Please tell us about your research project.
I am a third-year Ph.D. student in Russian literature at the National Institute of Oriental languages and civilizations of Paris. My research is dedicated to the reception of the literary works of Alexander Pushkin and Mikhail Lermontov with a focus on illustrations and translations. The increase in production of Russian illustrated books at the beginning of the 20th century overlaps with the production of the famous Russian ballets by Serge Diaghilev and many Russian artists were theatre decorators and illustrators at the same time. This is the reason why my research also deals with theatre performances and the way that some texts of Russian literature were staged.
Could you please tell us a bit more about your scholarship/exchange program?

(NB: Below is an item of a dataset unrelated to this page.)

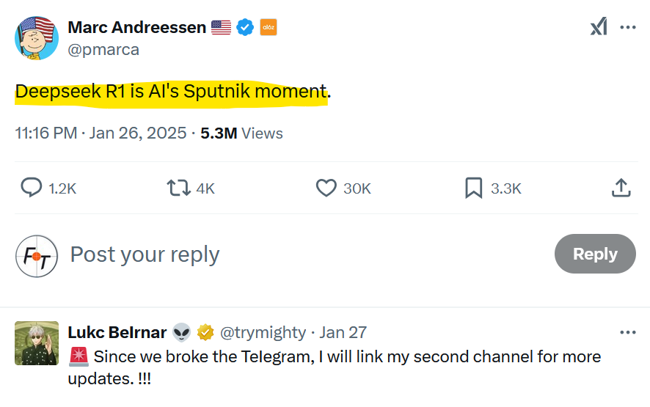Image resolution: width=650 pixels, height=407 pixels.
Task: Click the blue verified badge
Action: pos(246,28)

I was very lucky to obtain a one-month scholarship that let me delve into a specific part of my research. My stay in Oxford concerns in particular the adaptations of literary texts on stage and Serge Diaghilev’s enterprise called Russian Seasons. As the Russian ballet became well-known and especially appreciated in France and in Great Britain in 1920th, I could find some precious documents that show the reception of these performances by the public. One of such documents was provided by a British dance historian and editor Cyril Beaumont who’s works, and especially Impressions of the Russian ballet, give descriptions by text and by images of how these performances were coming about. As the documents and recordings of the very first performances are rather limited, such booklets give me a possibility to visualize and to better understand the way that the literary works were adapted on stage.
First impressions of Oxford/the University?
I am extremely pleased to be part of Oxford’s life even for a short period of time. I am grateful to be able to pursue my research in such a special place as Oxford, work in the beautiful buildings of the Bodleian Library, and communicate with the team of MFO. I am happy to be here with the other residents and colleagues, with whom we share our everyday life, tea and coffee breaks, our concerns, and doubts about our research, as well as very pleasant moments of visiting Oxford.